Disordering of Extracted Lines from ML kit Text Extraction API(OnDeviceTextRecogniser)
Step 1: Describe your environment
- Android device: Nokia 2.2___
- Android OS version: Android 9.0
- Google Play Services version: _____
- Firebase/Play Services SDK version: _____
Step 2: Describe the problem:
On providing images with texts in same line having large spaces in between them are separated into different blocks. This inreturn messes up order of lines in text extraction. But order of lines is very important in our case.
Steps to reproduce:
1.Provide an image with words in same line with large spaces 2.And check output Text , you can see order of lines disordered in large degree
Observed Results: This is Raw text from TextExtraction API
Sample Input

Output
ORIGINAL L For Recioient BILL OF SUPPLY ABD CO 20/0/208 BOS0057 M.G.RAOD, Delhi, Delhi 110099 GSTIN 0TA State PAN 434 B Date 07-Delhi AAECC8220 No Reference Nio PO.78708 Customer Name ACC &CO Customar GSTIN 27A Place of Supsly Billing Addres ACC &CO Maharashtr Shipping Addres ACC&CO Maharashtra 120 27-Maharashtra Due Date 24/01/2038 Discount ( Rate / tem ( Total () tem HSN/SAC Quantity 1,809.00 KGS 1.Slag for manufacturing iron 8,678.67 171,30,30,762.64 Total () 1,30,30,762.64 1,30,30,763.00 0.36 One Crore Thirty Lakh Thirty Thousand Seven Hundred Sity Three Rupees Only Total Value Rounding off Total amount in words) For ABD Cco Authorised Signatory
Expected Results:
Expected result is line by line extraction.Currently its block by block extraction or is there way to acheive it?
Relevant Code:
depnedecny used com.google.firebase:firebase-ml-vision:20.0.0'(OnDeviceTextRecogniser)
This issue does not seem to follow the issue template. Make sure you provide all the required information.
Hai, Please provide resources for resolving, this is high priority.
@phani-artiovatic you will need to use the information returned in the TextBlock object to align these yourself:
https://firebase.google.com/docs/reference/android/com/google/firebase/ml/vision/text/FirebaseVisionText.TextBlock
I will consider this a feature request for this sample repo to show how to do this.
@gkaldev do you think you could change the sample code to show how to extract text in a sensible order?
@samtstern @gkaldev thanks for the response. I have a dependency on this issue/feature so it would help in lot of ways, so requesting to help close this asap.
Thanks found a way to order lines through their bounding box info
@phani-artiovatic glad you found a solution! Re-opening this as I think it's a good feature request for the sample.
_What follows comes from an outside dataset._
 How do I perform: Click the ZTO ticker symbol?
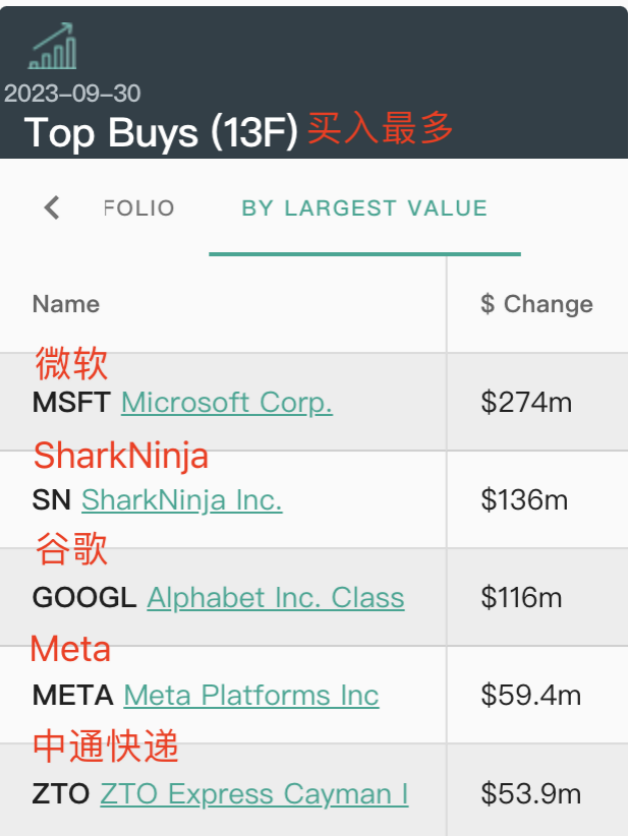point(61,794)
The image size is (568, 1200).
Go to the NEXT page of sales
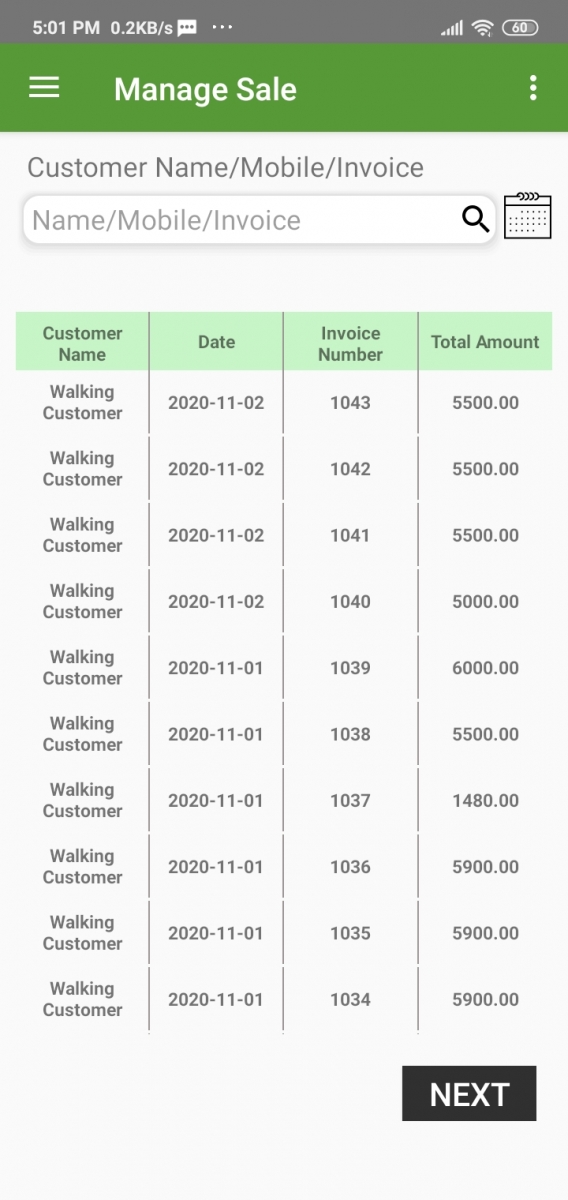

Hi @samtstern any updates here? solution i found was temporary and works on small size texts.
any progress here @samtstern
@phani-artiovatic can you clarify why the solution you implemented is dependent on text size?
I have a couple of use cases and i have used line and word bounding box coordinates to arrange them accordingly, its specific to use cases, haven't generalised ordering logic. Just wanted to check if there's better logic to generalise ordering.
On Mon, Dec 23, 2019 at 9:55 PM Kalyan Reddy [email protected] wrote:
@phani-artiovatic https://github.com/phani-artiovatic can you clarify why the solution you implemented is dependent on text size?
— You are receiving this because you were mentioned. Reply to this email directly, view it on GitHub https://github.com/firebase/quickstart-android/issues/960?email_source=notifications&email_token=ANDC3KL2OMNHALDQ7DZTTGDQ2DRATA5CNFSM4I5NOS6KYY3PNVWWK3TUL52HS4DFVREXG43VMVBW63LNMVXHJKTDN5WW2ZLOORPWSZGOEHRONRI#issuecomment-568518341, or unsubscribe https://github.com/notifications/unsubscribe-auth/ANDC3KLAMMDOD7MUTWBIOGLQ2DRATANCNFSM4I5NOS6A .
Please update this issue, I also have some use cases which support this issue and my use cases.
any update on it for iOS ???
I'm afraid the iOS version won't adopt such change in the future. Closing it with obsolete as it has been over 2 years.
did anyone find solution to this problem?
This should be re-opened. The tool is useless for adjacent data extraction from static fields when its return text is totally out of order. There are actually those of us doing professional work not playing with toys in their parents basement in California.